Minister Frank Feighan TD: ‘Digital transformation is about better outcomes for people’

Digital transformation is essential to the future sustainability of public services but must be aimed at delivering better outcomes for citizens rather than adopting technology for its own sake says Frank Feighan TD, Minister of State at the Department of Public Expenditure, Infrastructure, Public Service Reform and Digitalisation with special responsibility for Public Procurement, Digitalisation and eGovernment.
Minister of State Feighan sets out the Government’s priorities for digital transformation, framing them around three questions: where we are now, where we are going, and how we intend to get there.
The Minister says Ireland is operating in a period of rapid technological change and rising public expectations. Citizens now expect public services to match the convenience of digital banking, delivery tracking, and instant access to information.
At the same time, he points to growing structural pressures on the system, including demographic change, increased demand for services, tight labour markets in the public sector, cybersecurity risks, and the need to ensure inclusion for those who may be digitally excluded.
In this context, Feighan says digital transformation is “fundamental to the sustainability, accessibility, and quality of public services”.
However, he stresses that transformation is not about technology in isolation. “It is about better outcomes for people. It is about simpler journeys, faster decisions, clearer information, and services that are designed around real lives.”
Better Public Services
Feighan says that the Government’s Better Public Services strategy, which he describes as the overarching framework for reform and improvement, is built around putting people first, using data and technology intelligently, building capability across the public service, strengthening collaboration between organisations, and improving accountability and performance.
Digitalisation, he says, is a key enabler across all of these areas, helping to simplify processes, reduce duplication, support staff with better tools, and give citizens more control over how they access services.
Digital Public Services Plan 2030
Feighan describes the Digital Public Services Plan 2030 as the national vision for the next phase of transformation.
Launched in November 2025, the plan sets two headline targets: that by 2030, 100 per cent of key public services will be available online, and 90 per cent of those services will be consumed online.
Feighan emphasises that these targets are about ensuring that digital services are high-quality, reliable, and attractive to use, while still maintaining non-digital alternatives for those who need them.
He says the benefits of achieving these goals would be significant: reduced paperwork, fewer repeated interactions, faster decision-making, improved transparency on application status, and increased capacity within the public service to focus on complex cases.
Designing around life events
One of the most significant shifts outlined in the speech was the adoption of a “life events” approach to service design.
Feighan says people do not interact with government through departmental structures, but through real-life moments such as becoming a parent, losing a job, moving home, retiring, or experiencing illness.
Under the plan, 189 services have been mapped across 17 life events. This, he says, provides a shared framework to design end-to-end journeys rather than fragmented transactions.
“Frameworks do not transform services. People do.”
The approach is intended to improve coordination between public bodies, enable lawful data sharing where appropriate, reduce duplication, and create a more human-centred experience.
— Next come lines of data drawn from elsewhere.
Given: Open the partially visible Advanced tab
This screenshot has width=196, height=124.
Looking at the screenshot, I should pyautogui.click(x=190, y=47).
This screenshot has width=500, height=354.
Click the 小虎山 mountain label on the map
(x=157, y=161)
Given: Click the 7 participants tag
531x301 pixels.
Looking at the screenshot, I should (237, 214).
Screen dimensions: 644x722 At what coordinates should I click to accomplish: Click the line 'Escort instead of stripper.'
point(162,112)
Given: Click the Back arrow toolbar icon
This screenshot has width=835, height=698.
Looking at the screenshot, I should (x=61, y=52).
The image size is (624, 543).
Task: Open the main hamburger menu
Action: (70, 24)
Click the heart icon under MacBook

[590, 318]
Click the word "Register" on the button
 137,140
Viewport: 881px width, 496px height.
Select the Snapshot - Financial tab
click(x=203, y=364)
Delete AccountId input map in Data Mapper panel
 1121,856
It also helps prioritise reform efforts by focusing on areas of greatest friction for users.
Inclusion by design
The Minister also places strong emphasis on inclusive service design, arguing that accessibility must be embedded from the start.
He says services should be designed with people with disabilities, older people, those with low digital skills, and individuals in vulnerable circumstances in mind from day one.
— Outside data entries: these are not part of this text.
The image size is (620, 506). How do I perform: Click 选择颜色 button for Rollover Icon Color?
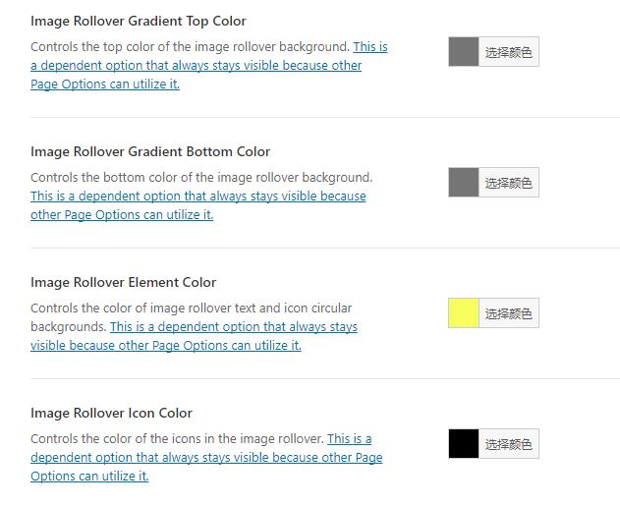[x=508, y=444]
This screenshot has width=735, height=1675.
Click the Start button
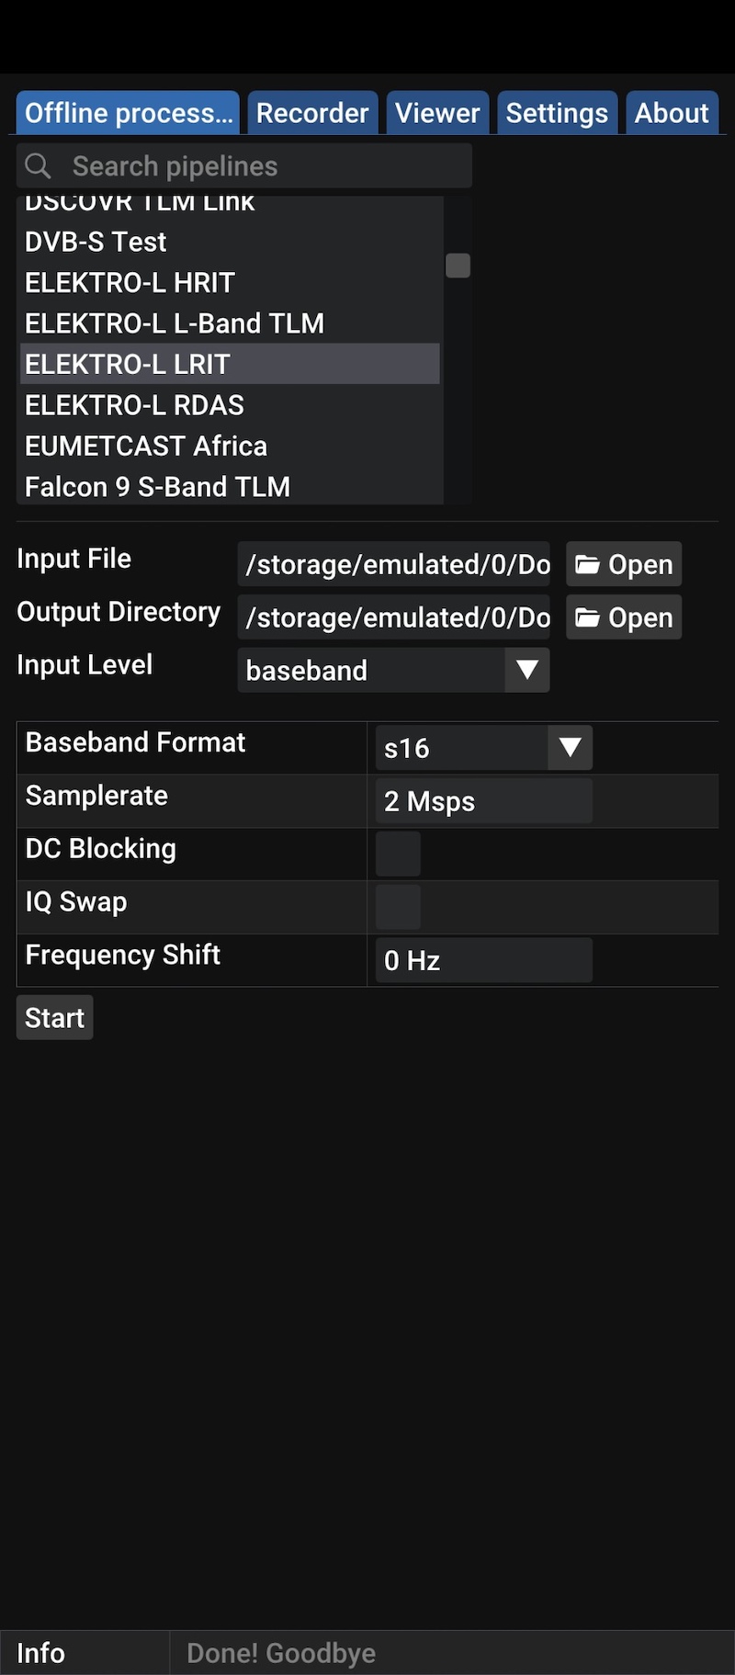click(x=54, y=1018)
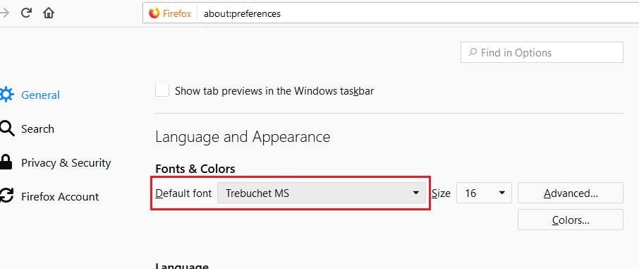Click the General gear icon

click(6, 95)
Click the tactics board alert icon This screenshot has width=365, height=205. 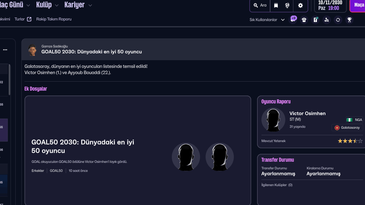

“When we design for people with amplified needs, we almost always produce better services for everyone,” he says.
This approach, he states, requires new skills and methods including user research, journey mapping, iterative testing and co-design, as well as a cultural shift towards earlier engagement with users.
Trust, data, and security
Feighan says that digital transformation must be underpinned by strong governance around data and cybersecurity. He stresses that public trust is essential, and citizens must be confident that their data is handled lawfully, securely, and ethically.
The Government, he says, is investing in stronger cybersecurity capabilities, clearer data governance frameworks, improved data-sharing arrangements where legally appropriate, and greater transparency about how data is used. He emphasises that trust and innovation are not in opposition: “If people trust the system, they will use it.”
Capability and delivery
The Minister says transformation cannot be delivered by a single department and requires a whole-of-government effort. This includes building digital and data skills, strengthening programme management, and improving collaboration between policy, operational, and technology teams.
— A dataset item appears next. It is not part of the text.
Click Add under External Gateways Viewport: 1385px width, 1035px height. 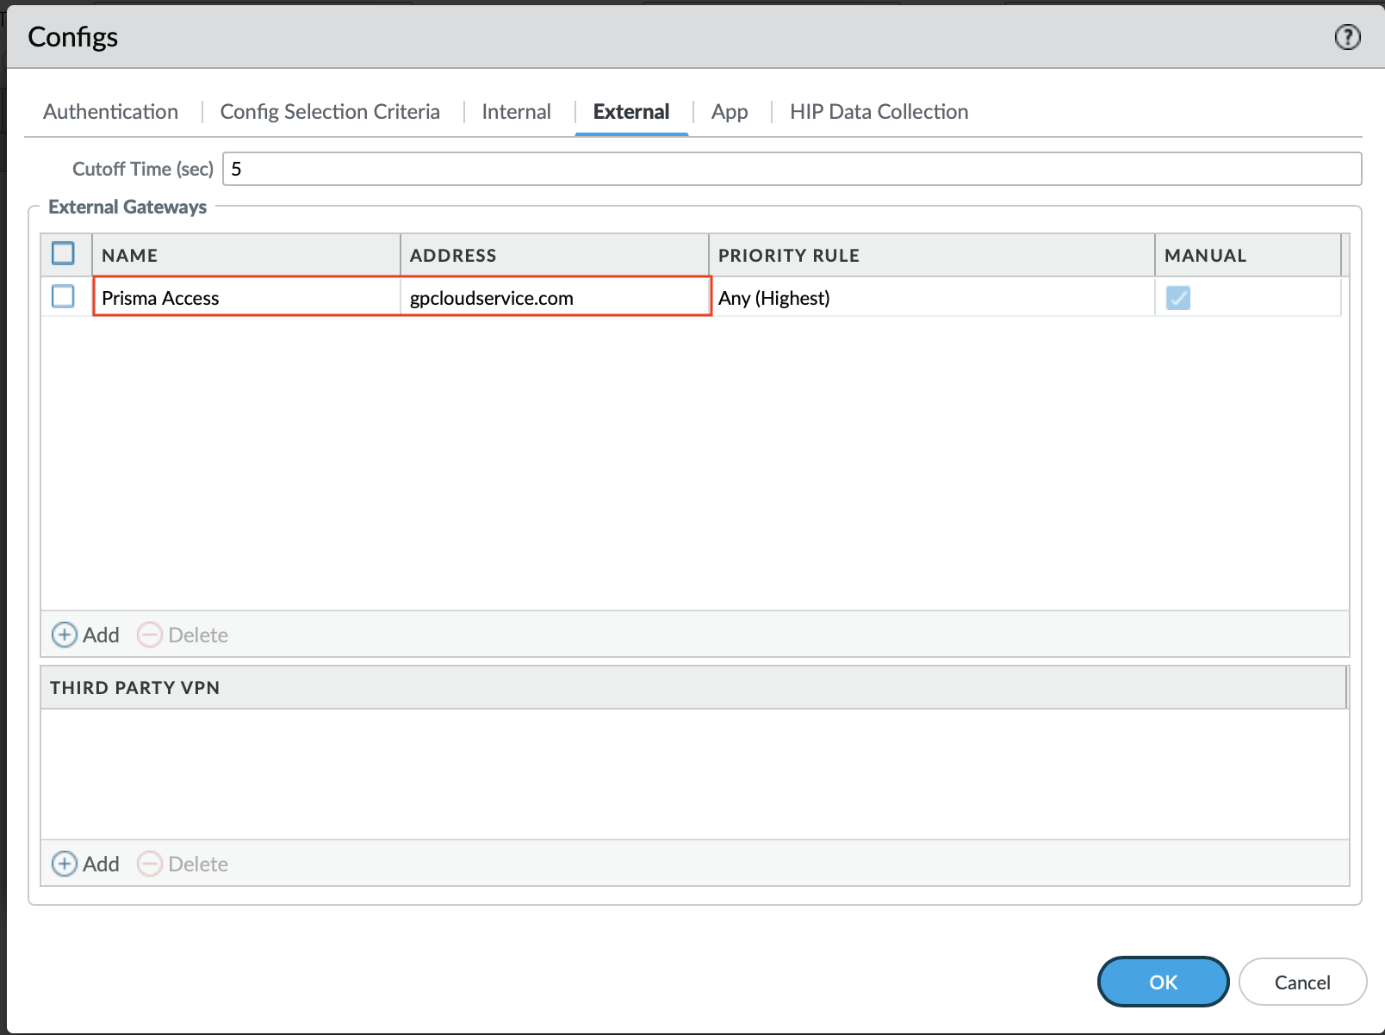point(86,635)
Partnership with industry and academia will also be important, alongside leadership development across all levels of the public service.
Ultimately, Feighan says success depends not just on delivering systems, but on delivering outcomes: improved user experience, faster processing times, higher uptake, and greater productivity.
Transforming services
Concluding, Feighan says the ambition is to create public services that are easier to use, faster, more reliable, inclusive by design, secure, and sustainable.
He says Better Public Services and the Digital Public Services Plan 2030 provide the framework, but stresses that “frameworks do not transform services. People do.”
Acknowledging the work already underway across the public service, he thanks those involved for their expertise and commitment, and says he looks forward to continued collaboration in delivering what he describes as “a fundamental improvement in how the State serves its people”.